The 2007 Interstate 35W bridge collapse in Minneapolis plunged rush-hour traffic into the Mississippi River, killing thirteen people and injuring 145 more. Despite the resulting calls for higher investment in our roads and bridges, the United States’ infrastructure grades continue to be insufficient—and for some, like those on the I-35, fatal. In fact, since 1998, U.S. infrastructure scores have gone back and forth between a D and a D+.
But this is just one sensational story. Physical infrastructure shapes our everyday lives and health, whether or not it makes headlines. This past year’s Infrastructure Week had a core message that spoke directly to public health: “America’s future will be shaped by the infrastructure choices we make today. So let’s #BuildForTomorrow.” Yet, the theme, not to mention the ongoing federal infrastructure conversation since then, failed to look beyond the economic benefits of infrastructure and embrace public health.
When “building for tomorrow,” we are also shaping the health of future generations. Against the backdrop of utilities cutting power due to wildfires, it is time to center public health in the national infrastructure debate. Although less dramatic than a road collapse, our lives may nonetheless depend on it.
Make Transportation Easier, More Active, and Safer
Urban infrastructure—including roads, walkways, and rails—makes up the environment in which U.S. health and demographic trends play out. As obesity rates continue to rise in U.S. adults, enabling people to easily and safely incorporate exercise into their routines may help to chip away at the epidemic. In 2018, forty-eight states had obesity rates of at least 25 percent, and obesity is a risk factor for heart disease, certain cancers, and diabetes—some of the major killers of adults in the United States. Interventions like bike lanes separated from traffic can promote routine exercise, which can shift both the culture around “working out” and the opportunities to do so safely.
But not everyone can bike. An aging population needs sidewalks that accommodate lower mobility and eliminate trip hazards, which would reduce injuries and, by making it easier to travel within a community, reduce isolation as well.
And, of course, transportation is also a safety issue: the New York City subway struck 48 people in 2016. At that point, that was the lowest number since 2011.
Work With the Natural Environment
Infrastructure is not only a significant component of the built environment but also the natural environment. Whether replacing lead service lines or installing permeable pavement that mitigates flooding, water-related infrastructure is a basic protection for communities’ health. We are already far behind on this front—almost three thousand places in the United States have rates of lead poisoning double that of Flint’s peak.

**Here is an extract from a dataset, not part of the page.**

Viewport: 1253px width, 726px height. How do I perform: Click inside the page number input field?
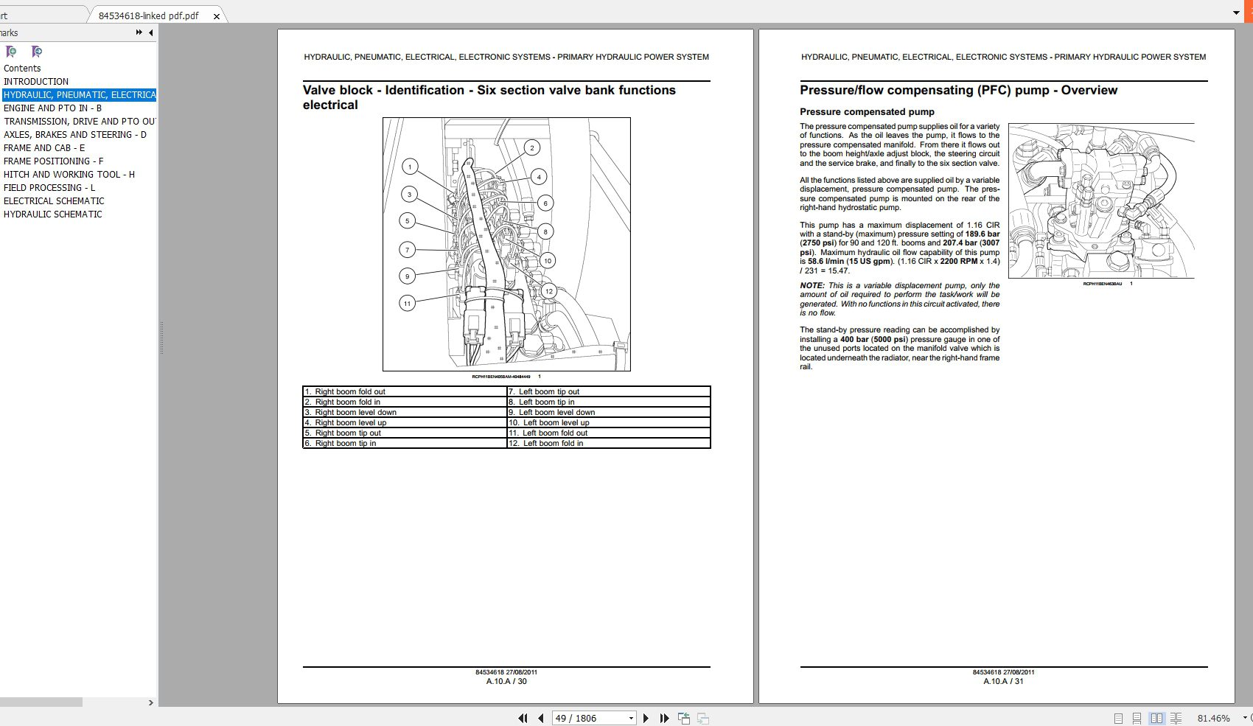(582, 717)
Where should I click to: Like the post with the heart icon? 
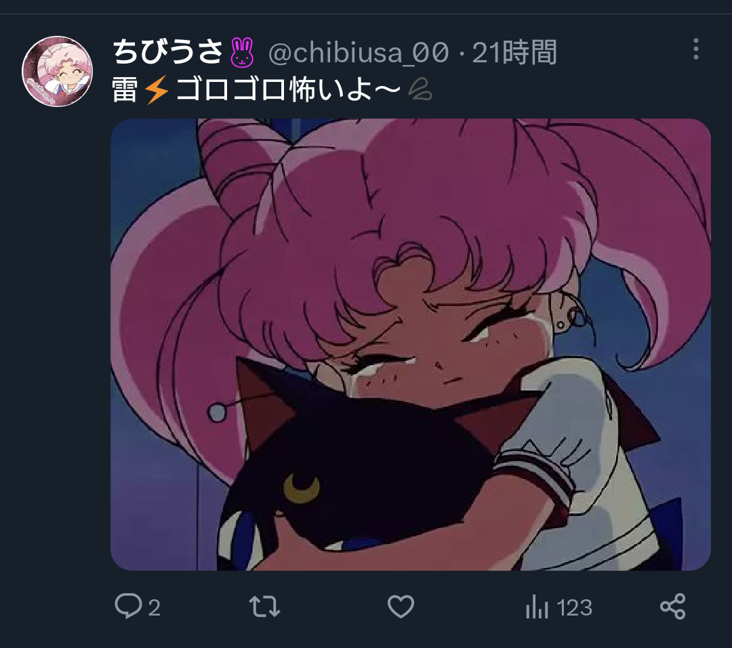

Moreover, extreme weather is only going to increase. Fortunately, climate-resilient infrastructure like sea walls has the potential to save lives. And, the health consequences of climate change are going to hit low-income communities the hardest—the same communities that most desperately need investment in infrastructure.
Maximize the Co-Benefits
To maximize the good that infrastructure can do, cities should aim to be both well (healthy) and well-off (be more inclusive in its economic development). Better infrastructure leads to economic growth and can tackle inequality, and, unsurprisingly, greater economic stability is correlated with better health outcomes. Moreover, reliable transportation not only revitalizes neighborhoods and makes commutes easier but also promotes access to health-care services. Because the social and economic benefits of more thoughtful infrastructure investments are also determinants of health, it would be almost negligent to aim for one goal and not the closely related other.
Of course, it’s not just infrastructure that affects health; the reverse is equally powerful. Talking about the health benefits of sound infrastructure can motivate policymakers to take the infrastructure crisis more seriously and fund interventions that not only repair existing problems, but also make cities more livable.
These decisions are not just for us. Infrastructure is generally built to last, so our investments today will affect the health of generations to come. Infrastructure week lost sight of those goals, but we do not have to. At a time when infrastructure and health are bipartisan issues that cross fields and sectors, failing to take a synergistic approach would recklessly diminish our chance to build safer cities and a healthier country—for us and for the future.